Like Sing, I tend to get cold easily. When I had my cold water incident, my body fat was a few points over 20%. Now it’s under 20%, so I know it’s worse now for me. I also will start shivering with a 1mm neo top & rodeo neo shorts at pool class. So, your body is a factor as well. Ask yourself whether you get cold easily outside, then imagine magnifying the heat dissipation by 20x.

A good suggestion that has been made here many times, is to just walk into the water up to you waist dressed the way you want to dress and stand there a couple of minutes and see how your body tolerates it.

Take care…Lou

Fat Percentage…
several years ago, a fitness instructor measure my fat content. It was 12%. I would like to think it is now much lower (yeah, right!)… :slight_smile:

This does have an impact on individual tolerances.


That’s Really Great!
You must be very atheletic! Don’t think I’ll ever get it that low.


cool weather squirtin’
Yesterday the air was in the upper 60’s & water was 54. I wore my drysuit 'cause I was paddling my squirt boat & go under a lot. I was hot when I put in, but was very comfortable after getting wet.

The Key Words…

– Last Updated: Apr-09-04 5:14 PM EST –

are "several years ago..." More like 4-5 years ago. ;)

Here is where "fit" folks get into trouble. They're good athletes and/or swimmers. They think if they capsize in cold water, they'll just swim to shore. Their very fitness and low body fat work against them. They're much more efficient in pumping blood to the working muscles. And there, the cold water just sucks out the body's warmth.

Think of the Marines who died in the Potomac. These were fit folks, more fit than the overwhelming majority of Americans. As marines,they were swimmers too. Yet, they couldn't make it to the nearby shore...

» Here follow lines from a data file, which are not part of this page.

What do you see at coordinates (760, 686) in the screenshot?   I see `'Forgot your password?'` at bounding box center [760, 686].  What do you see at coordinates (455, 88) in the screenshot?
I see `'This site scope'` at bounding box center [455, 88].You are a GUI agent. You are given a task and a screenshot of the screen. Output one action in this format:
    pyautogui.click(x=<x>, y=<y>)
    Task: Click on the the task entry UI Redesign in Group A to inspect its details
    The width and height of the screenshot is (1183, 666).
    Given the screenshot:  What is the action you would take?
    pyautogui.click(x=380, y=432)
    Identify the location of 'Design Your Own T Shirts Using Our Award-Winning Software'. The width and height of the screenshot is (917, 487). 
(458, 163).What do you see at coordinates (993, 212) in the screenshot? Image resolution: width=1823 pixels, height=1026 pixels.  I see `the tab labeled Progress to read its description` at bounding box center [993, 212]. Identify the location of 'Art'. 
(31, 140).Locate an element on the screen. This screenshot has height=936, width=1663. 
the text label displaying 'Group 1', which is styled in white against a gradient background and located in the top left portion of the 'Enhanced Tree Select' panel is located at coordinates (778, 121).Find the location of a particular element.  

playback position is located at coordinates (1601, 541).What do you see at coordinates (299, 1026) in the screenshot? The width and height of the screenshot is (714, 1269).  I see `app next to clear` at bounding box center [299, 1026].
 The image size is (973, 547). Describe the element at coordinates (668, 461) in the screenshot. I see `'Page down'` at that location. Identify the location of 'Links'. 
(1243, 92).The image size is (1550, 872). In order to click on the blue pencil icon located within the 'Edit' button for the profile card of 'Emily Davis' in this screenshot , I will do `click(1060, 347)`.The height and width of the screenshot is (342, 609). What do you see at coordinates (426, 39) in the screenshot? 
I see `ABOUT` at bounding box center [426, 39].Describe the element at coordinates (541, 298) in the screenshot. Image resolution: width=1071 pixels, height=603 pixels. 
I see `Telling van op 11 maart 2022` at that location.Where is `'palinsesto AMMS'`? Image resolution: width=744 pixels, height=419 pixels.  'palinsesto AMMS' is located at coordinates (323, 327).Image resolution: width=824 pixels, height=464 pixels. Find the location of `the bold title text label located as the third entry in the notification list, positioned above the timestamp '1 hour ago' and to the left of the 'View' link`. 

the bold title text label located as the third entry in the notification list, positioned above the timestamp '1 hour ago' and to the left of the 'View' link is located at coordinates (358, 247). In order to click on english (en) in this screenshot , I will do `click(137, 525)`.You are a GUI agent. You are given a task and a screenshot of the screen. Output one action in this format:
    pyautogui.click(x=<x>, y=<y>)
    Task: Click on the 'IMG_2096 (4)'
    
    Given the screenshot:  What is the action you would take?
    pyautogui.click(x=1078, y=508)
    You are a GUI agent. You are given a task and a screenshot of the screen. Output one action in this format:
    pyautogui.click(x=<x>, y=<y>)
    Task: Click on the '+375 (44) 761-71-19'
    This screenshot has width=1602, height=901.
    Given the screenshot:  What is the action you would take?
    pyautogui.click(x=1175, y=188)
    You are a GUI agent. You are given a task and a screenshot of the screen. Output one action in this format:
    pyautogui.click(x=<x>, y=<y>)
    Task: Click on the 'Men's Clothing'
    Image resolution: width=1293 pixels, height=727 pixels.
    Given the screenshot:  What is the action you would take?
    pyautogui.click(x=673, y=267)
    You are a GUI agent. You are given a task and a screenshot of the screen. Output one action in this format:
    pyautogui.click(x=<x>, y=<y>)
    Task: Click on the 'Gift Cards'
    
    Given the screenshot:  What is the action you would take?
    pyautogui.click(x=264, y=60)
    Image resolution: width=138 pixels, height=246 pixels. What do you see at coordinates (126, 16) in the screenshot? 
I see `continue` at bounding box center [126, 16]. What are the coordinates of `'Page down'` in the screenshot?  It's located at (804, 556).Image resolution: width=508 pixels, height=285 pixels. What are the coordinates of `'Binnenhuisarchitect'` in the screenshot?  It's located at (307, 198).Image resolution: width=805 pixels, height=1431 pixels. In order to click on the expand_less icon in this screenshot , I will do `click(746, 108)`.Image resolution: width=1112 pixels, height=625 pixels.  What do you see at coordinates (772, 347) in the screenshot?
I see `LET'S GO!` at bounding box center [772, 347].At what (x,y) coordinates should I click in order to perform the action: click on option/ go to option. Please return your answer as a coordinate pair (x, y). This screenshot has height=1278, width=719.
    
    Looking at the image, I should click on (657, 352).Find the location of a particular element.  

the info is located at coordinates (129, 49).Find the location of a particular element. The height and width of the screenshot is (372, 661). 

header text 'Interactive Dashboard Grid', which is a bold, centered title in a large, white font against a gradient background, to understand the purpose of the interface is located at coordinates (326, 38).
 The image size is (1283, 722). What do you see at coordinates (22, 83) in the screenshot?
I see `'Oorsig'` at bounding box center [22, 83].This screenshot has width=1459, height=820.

Why would the average paddler think they can do better..? Wear your PFD and your immersion gear in cold water. Simple.


partly true

– Last Updated: Apr-09-04 5:22 PM EST –

I agree but what partially offsets this is the higher metabolic rate of a fit condition. Burning calories = warmth. Of course, you will need to keep fueled.

Wetsuit Thickness vs Temperature

– Last Updated: Apr-09-04 5:44 PM EST –

Here is a webpage listing wetsuit thickness vs appropriate temperature ranges.

They note that "Appropriate boots and gloves are also important, for both warmth and protection. When combined together hoods, boots and gloves account for about 30% - 40% of your thermal protection".

I do a lot of snorkeling wearing a 7mm farmer John with Jacket, hood, gloves and boots, depending on the water temperature.

In colder water, I am comfortable with the whole shebang, but freeze without the gloves, boots, and hood. Especially the hood.

I often wear the jacket most of the summer snorkeling here in Michigan. Why? Even though the water may feel refreshing to casual swimmers, it is amazing how downright cold it can get after an hour or more of constant immersion.

The point is, don't assume that a wetsuit will keep you warm, and safe, in 55-65 degree water just because that is the low end of the temperature range listed for that suit. Without boots, gloves and hood, you should probably look at the upper end of the quoted temperature range for a more realistic idea of what a wetsuit can do for you.

This is all assuming, of course, that you might end up in the water for a prolonged period of time. Wearing a 3mm wetsuit in 50 degree water will just prolong your suffering if you fall out of your kayak and watch it blow away from you in the ocean.

Mind Games
Like you Sing, I’ve got about half an ounce of body fat on me. I’m still striving to hit the 150# mark!! I hate being cold after being hypothermic a couple of times so cold water in my eyes is considered a killer, once I get cold I have a mighty hard time getting warm again. BUT, I really think a lot of it is psychological for me. Just the thought of getting totally wet is enough for me to start shivering and the few times I’ve dumped in cold water I’ve been cold even though I’ve changed into dry warm cloths, had some hot liquids and something to eat. Somewhere in my grey matter is a little switch that says once you are cold that’s it buddy!! Now, where is that pizza, sub, and milkshake, I need to put on some weight!!